--- start Provided records ---
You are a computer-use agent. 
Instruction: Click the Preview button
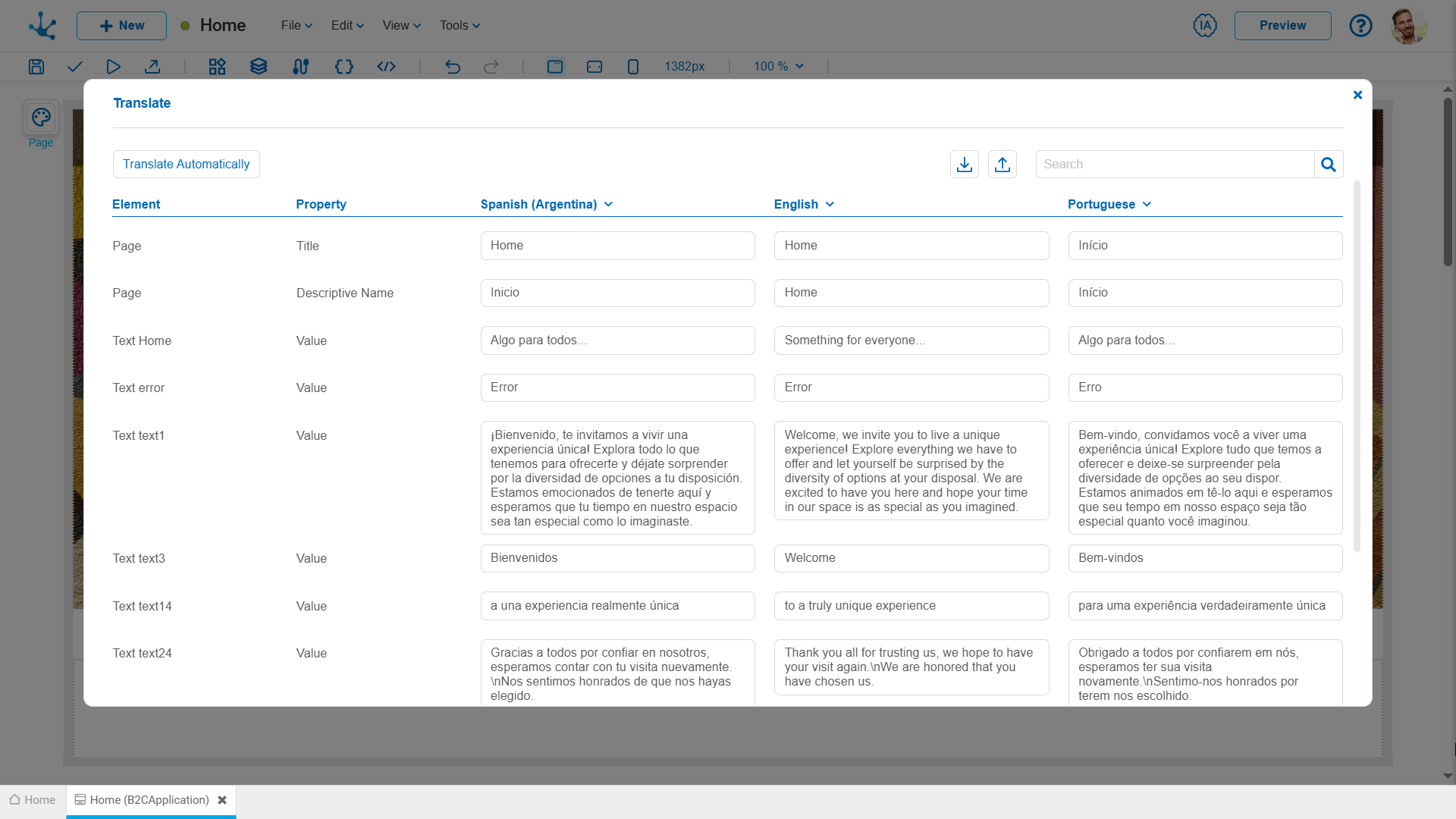click(1282, 26)
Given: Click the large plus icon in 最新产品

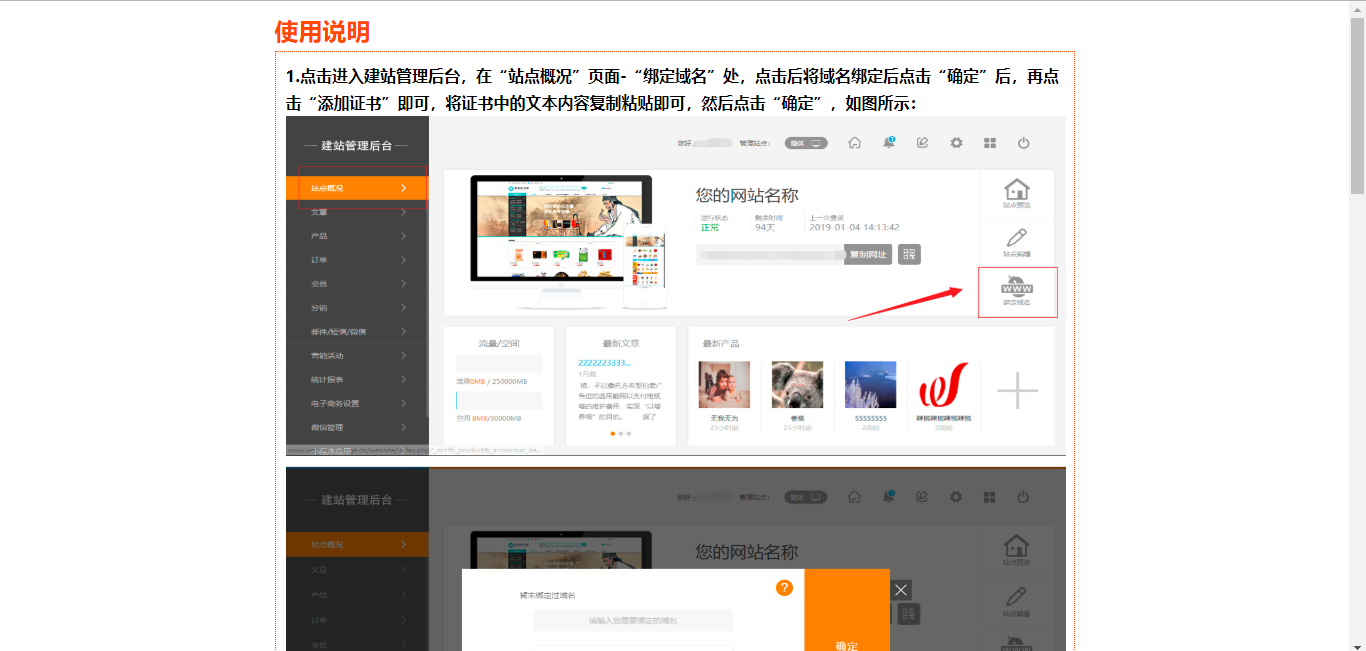Looking at the screenshot, I should click(1017, 390).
--- end Provided records ---
**What the task requires:** Copy out the lines above word for word, omitting the pictures.

**Response:**
You are a computer-use agent. 
Instruction: Click the Preview button
click(1282, 26)
Given: Click the large plus icon in 最新产品

Looking at the screenshot, I should click(1017, 390).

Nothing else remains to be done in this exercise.